The credit consolidation to streamline its current borrowings
The purpose of credit consolidation, or credit restructuring, is to balance a household’s budget. It consists of borrowing different loans to bring them together in one. The most common formula is the purchase of mortgage credit with a mortgage, or the consolidation of several credits conso no mortgage.
The duration of the new credit is variable: it can be spread out over 5 to 30 years depending on the amount of the loan and the subscriber’s income. In France, the debt ratio is capped at 33% of its resources. The advantage of staggering repayments over a rather long period is that the monthly payments will be significantly reduced. Nevertheless, the total cost of credit will be impacted. The longer the period, the more expensive the credit will be. That’s why it’s better to check the total cost of the new loan before committing and compare it with other offers.
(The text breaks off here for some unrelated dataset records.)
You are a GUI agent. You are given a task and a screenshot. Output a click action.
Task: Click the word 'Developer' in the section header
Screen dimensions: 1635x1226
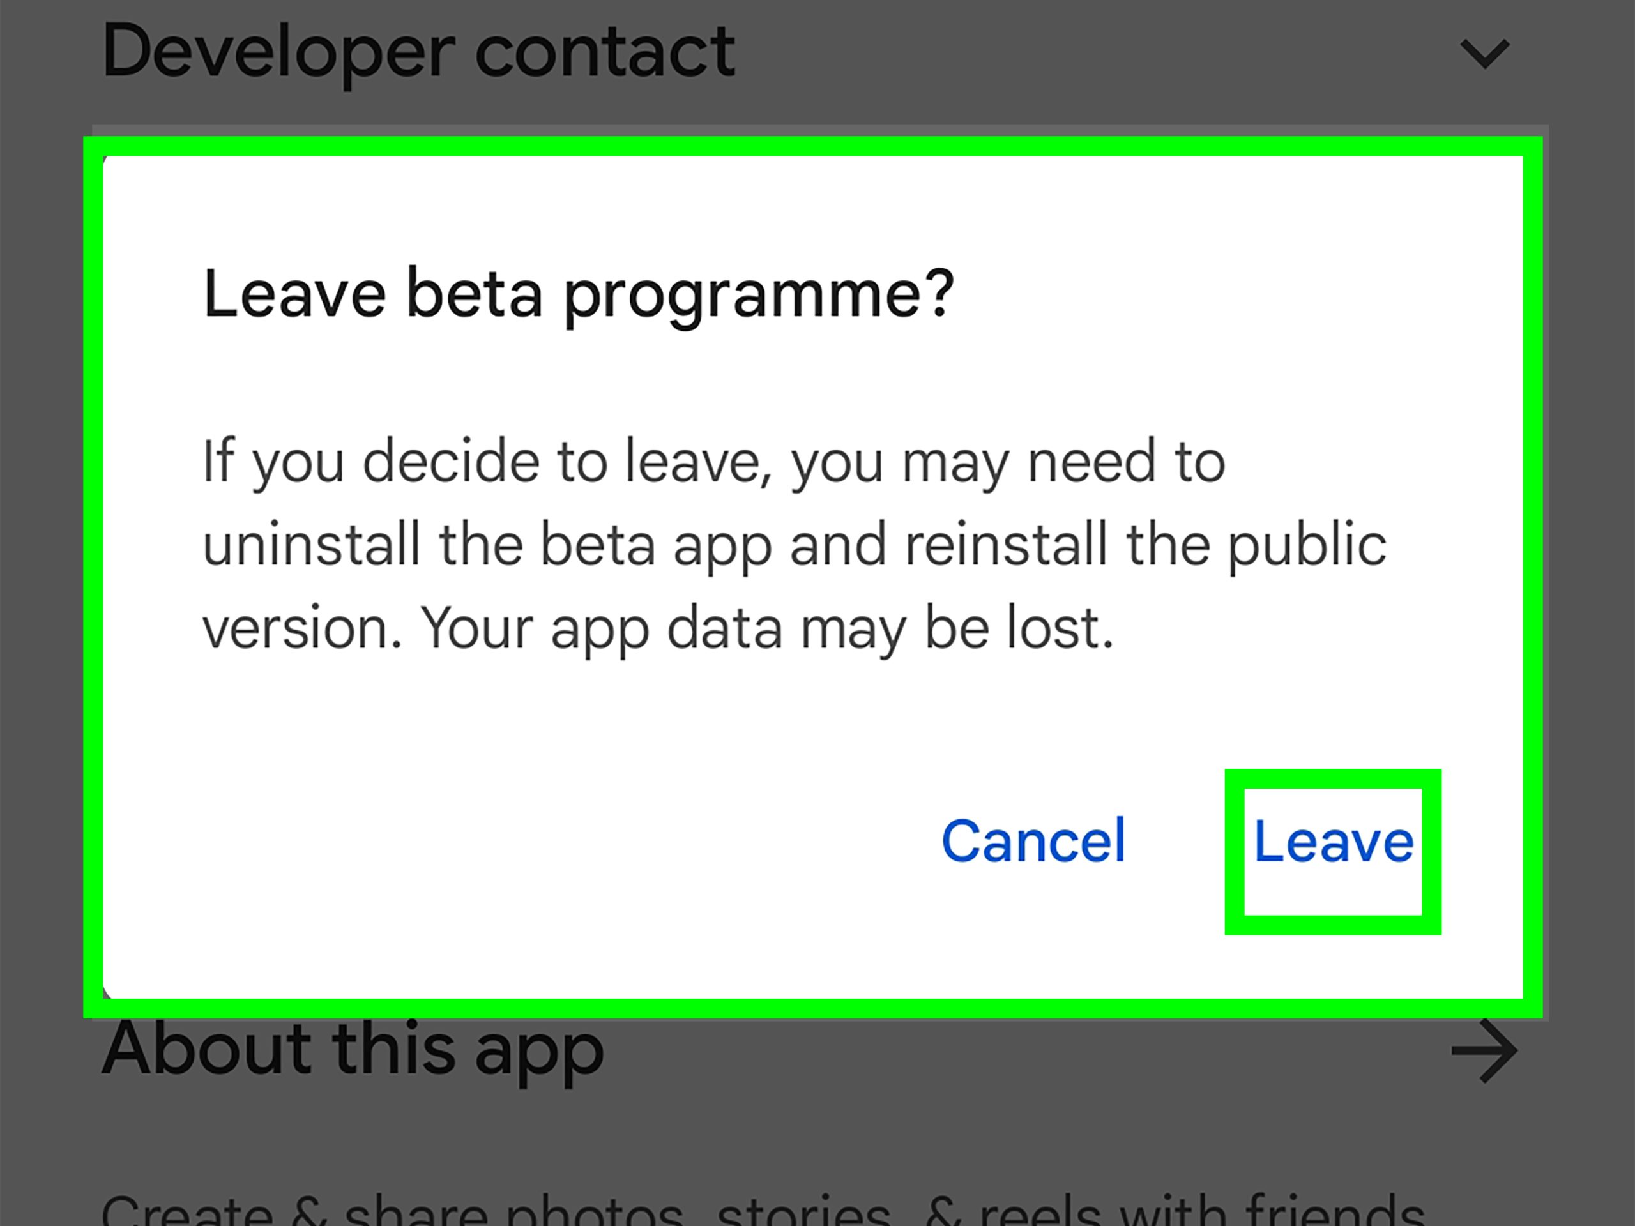[278, 52]
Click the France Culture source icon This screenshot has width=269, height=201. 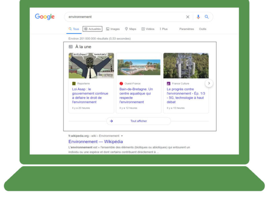[x=168, y=83]
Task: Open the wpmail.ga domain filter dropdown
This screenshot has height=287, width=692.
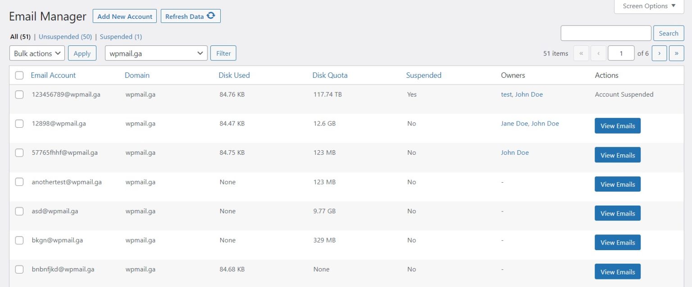Action: (156, 53)
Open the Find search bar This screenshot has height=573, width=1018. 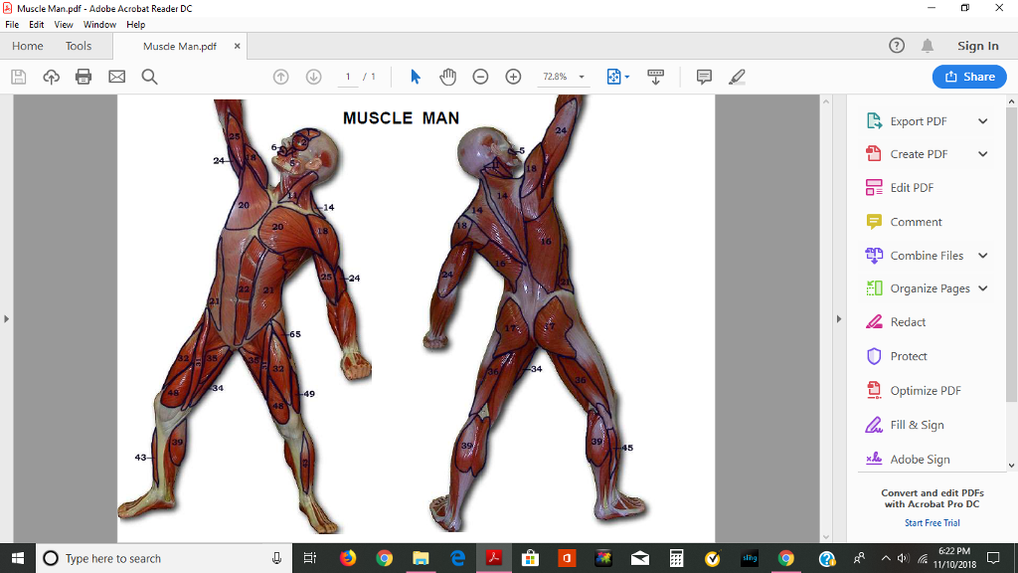coord(149,76)
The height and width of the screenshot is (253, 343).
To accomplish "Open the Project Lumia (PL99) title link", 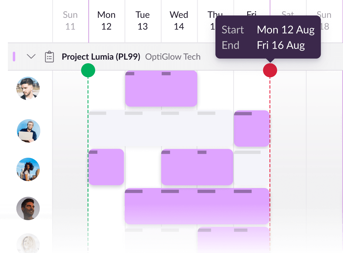I will click(x=101, y=57).
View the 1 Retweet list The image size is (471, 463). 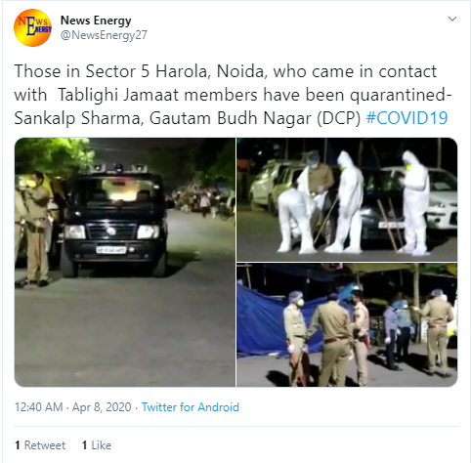coord(40,445)
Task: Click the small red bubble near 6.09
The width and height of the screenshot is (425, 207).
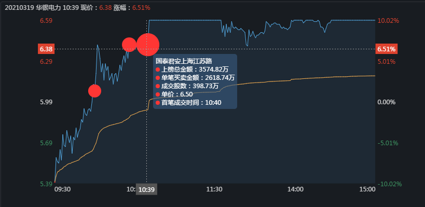Action: [x=94, y=91]
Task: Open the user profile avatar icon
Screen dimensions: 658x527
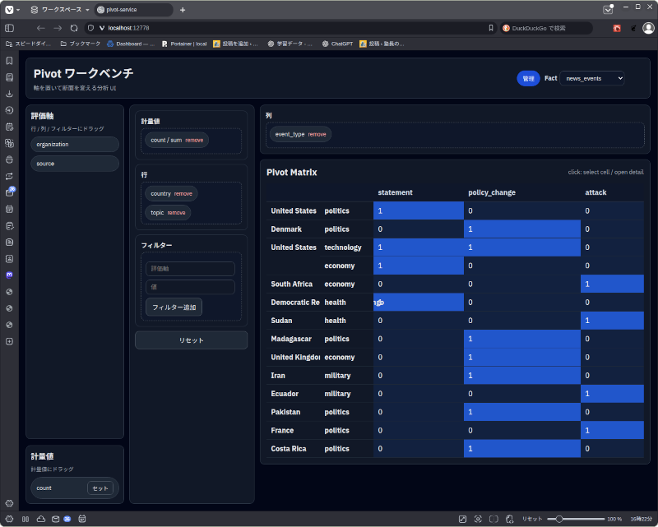Action: point(648,28)
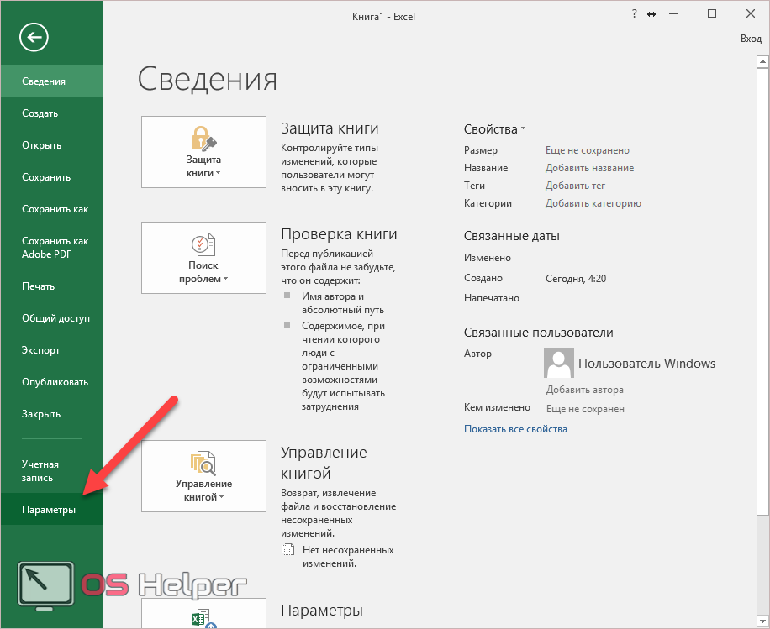The width and height of the screenshot is (770, 629).
Task: Click the back arrow circle icon
Action: click(x=36, y=37)
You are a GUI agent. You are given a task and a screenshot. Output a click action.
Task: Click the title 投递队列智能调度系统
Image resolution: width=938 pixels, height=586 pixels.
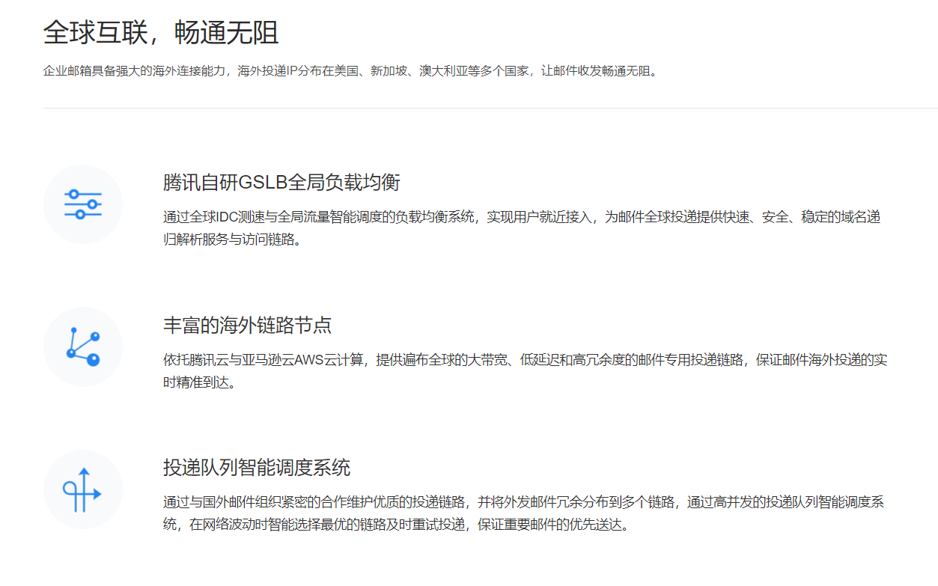256,469
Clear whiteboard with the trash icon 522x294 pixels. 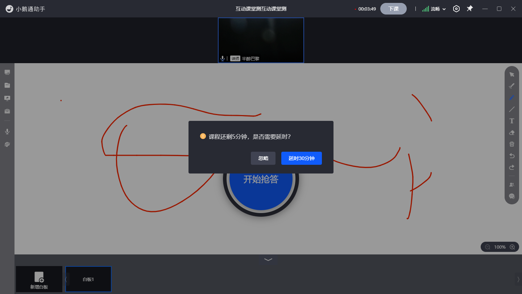coord(512,144)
The repurchase of mortgage credit to change the conditions
In this case, a financial institution takes over the mortgage initially subscribed when buying a property. The demands are currently motivated by lower interest rates. The borrower rightly wants to reduce his monthly payments or shorten the repayment period. The new loan is thus used to repay the old loan in advance.
The repurchase of real estate credit generates unavoidable expenses:
- prepayment charge of 3% of the outstanding amount or 6 months of interest;
- notary fees for the registration of a hypothec.
Again, we must also compare the offers: the APR, fixed or variable, the cost of insurance, the duration of the contract.